4.  Christiane P. a exercé jusqu’en 1983 des fonctions de direction au sein de la société des Laboratoires Valda, qui fabriquait et distribuait ces pastilles en France. Mariée depuis 1972, elle donna naissance le 16 juillet 1982 à une fille, Éléonore, alors qu’une procédure en divorce était en cours. Une ordonnance de non-conciliation avait été prise le 24 juin 1982 et le divorce fut prononcé le 20 septembre 1983. Le 16 janvier 1988, Christiane P. épousa en secondes noces Jan Willem H., qui avait reconnu Éléonore le 6 janvier 1988. Le couple divorça en 1997.

1.  La procédure devant le tribunal de grande instance de Paris

5.  Le 11 juillet 2002, Éléonore P. assigna le requérant devant le tribunal de grande instance de Paris en déclaration judiciaire de paternité, sur le fondement de l’article 340 du code civil. Le 18 avril 2003, elle assigna Jan Willem H. en nullité de sa reconnaissance de paternité. Les deux instances furent jointes.
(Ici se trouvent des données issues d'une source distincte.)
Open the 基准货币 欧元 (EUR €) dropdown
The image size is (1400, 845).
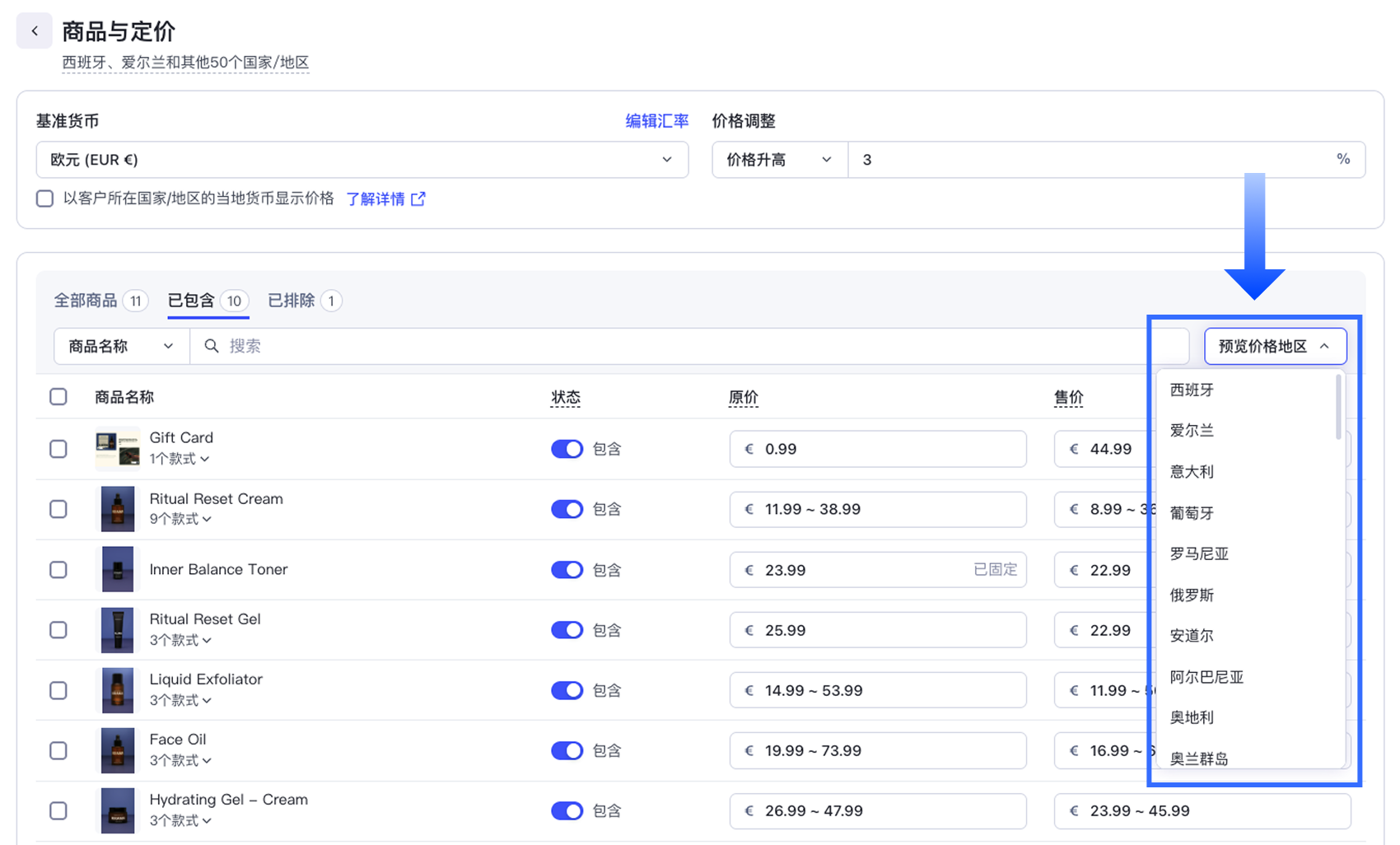(362, 160)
6.  Par un jugement avant-dire droit du 21 septembre 2004, le tribunal ordonna une expertise aux fins de préciser les chances de paternité de Jan Willem H. Déposé le 26 janvier 2005, le rapport conclut que la paternité de ce dernier à l’égard d’Éléonore P. était exclue de manière certaine.

7.  Par un jugement du 3 janvier 2006, le tribunal dit nulle et de nul effet la reconnaissance de paternité souscrite le 6 janvier 1988 et, en conséquence, annula la légitimation d’Éléonore P. S’agissant de l’action en recherche de paternité, il ordonna avant-dire droit une expertise, donnant mission à l’expert de prélever ou faire prélever des échantillons de sang du requérant et de Christiane et Éléonore P. et de procéder à un examen comparatif des empreintes génétiques afin de dire si le requérant pouvait ou non être le père d’Éléonore P. Ce jugement fut confirmé par un arrêt de la cour d’appel de Paris du 25 octobre 2007.

8.  Le requérant n’ayant pas déféré à ses convocations, l’expert déposa, le 30 octobre 2008, un rapport de carence.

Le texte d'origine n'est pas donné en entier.